*** Opening DATA ***

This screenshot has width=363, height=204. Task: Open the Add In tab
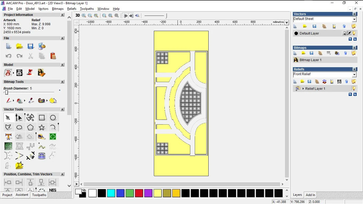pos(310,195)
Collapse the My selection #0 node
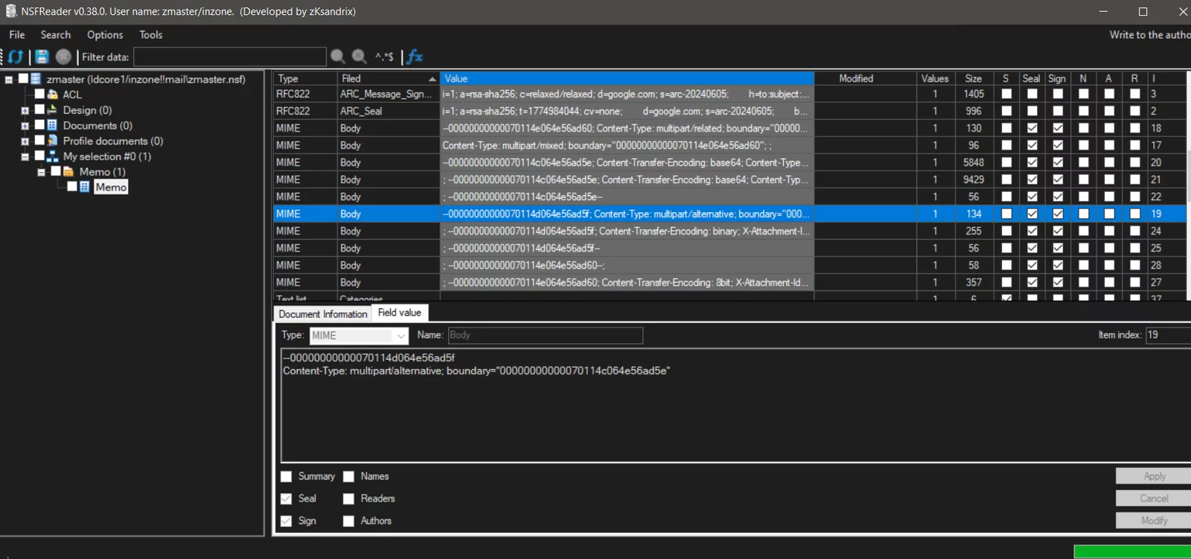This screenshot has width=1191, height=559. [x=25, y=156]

*** Closing DATA ***
*** Opening DATA ***

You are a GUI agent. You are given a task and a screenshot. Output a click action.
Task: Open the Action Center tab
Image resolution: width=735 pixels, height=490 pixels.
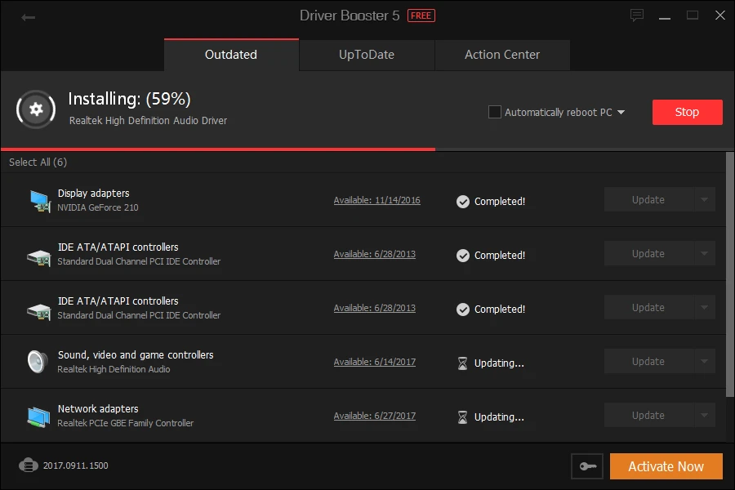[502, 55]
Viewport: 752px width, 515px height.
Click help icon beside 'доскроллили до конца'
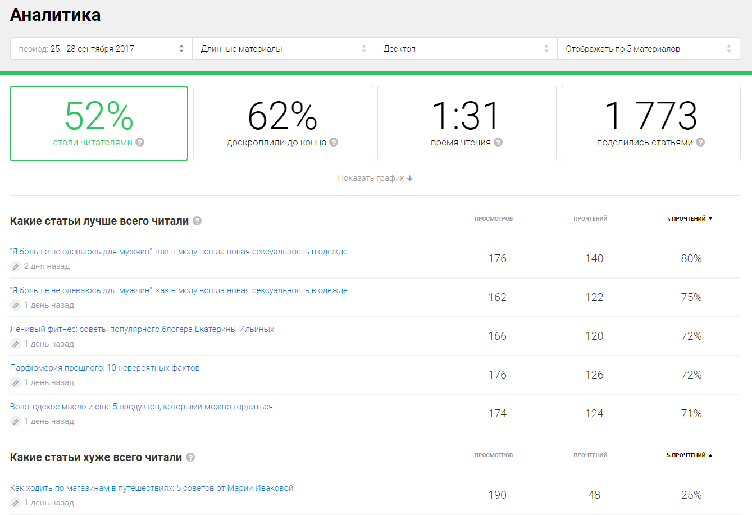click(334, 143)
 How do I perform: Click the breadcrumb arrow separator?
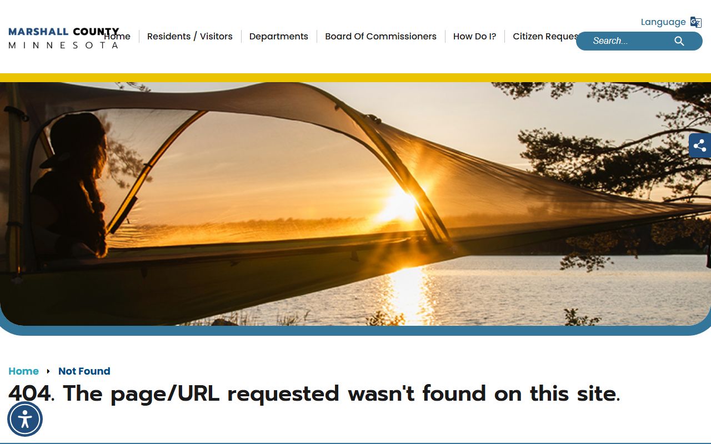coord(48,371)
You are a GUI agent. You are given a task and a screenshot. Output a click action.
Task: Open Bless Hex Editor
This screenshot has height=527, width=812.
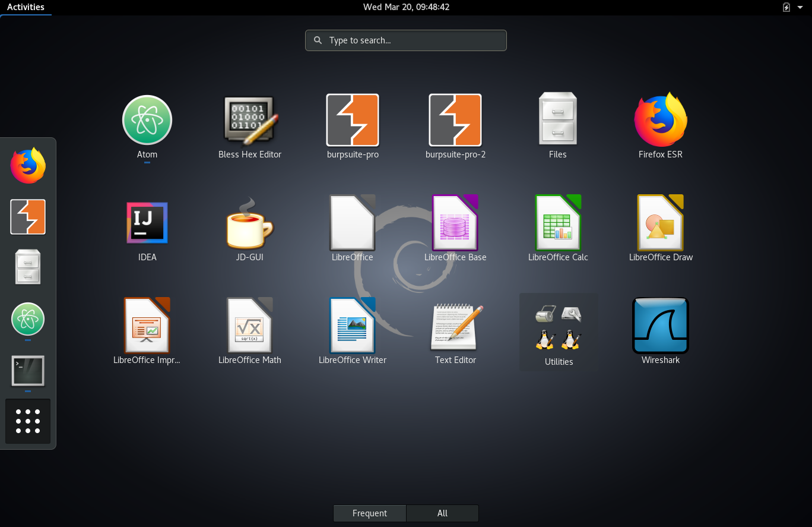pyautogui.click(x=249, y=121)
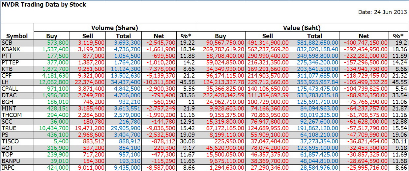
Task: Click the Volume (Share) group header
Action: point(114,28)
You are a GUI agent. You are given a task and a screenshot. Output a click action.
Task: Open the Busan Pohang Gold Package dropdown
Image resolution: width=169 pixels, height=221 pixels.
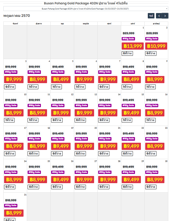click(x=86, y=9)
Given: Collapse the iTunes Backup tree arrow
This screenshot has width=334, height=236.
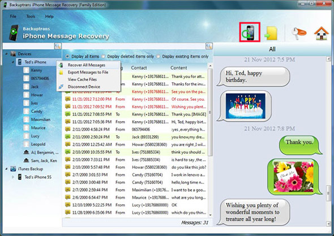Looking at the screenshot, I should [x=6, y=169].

*** Closing DATA ***

__WORK ITEM__.
In the entries above, which lines run from the one with "This screenshot has height=527, width=812." up to and including the one with "Task: Open the Busan"? Write them out exactly, without the pictures.

__WRITTEN SOLUTION__.
This screenshot has height=527, width=812.
pyautogui.click(x=249, y=121)
Task: Click the Volume (Share) group header
Action: point(114,28)
You are a GUI agent. You are given a task and a screenshot. Output a click action.
Task: Open the Busan Pohang Gold Package dropdown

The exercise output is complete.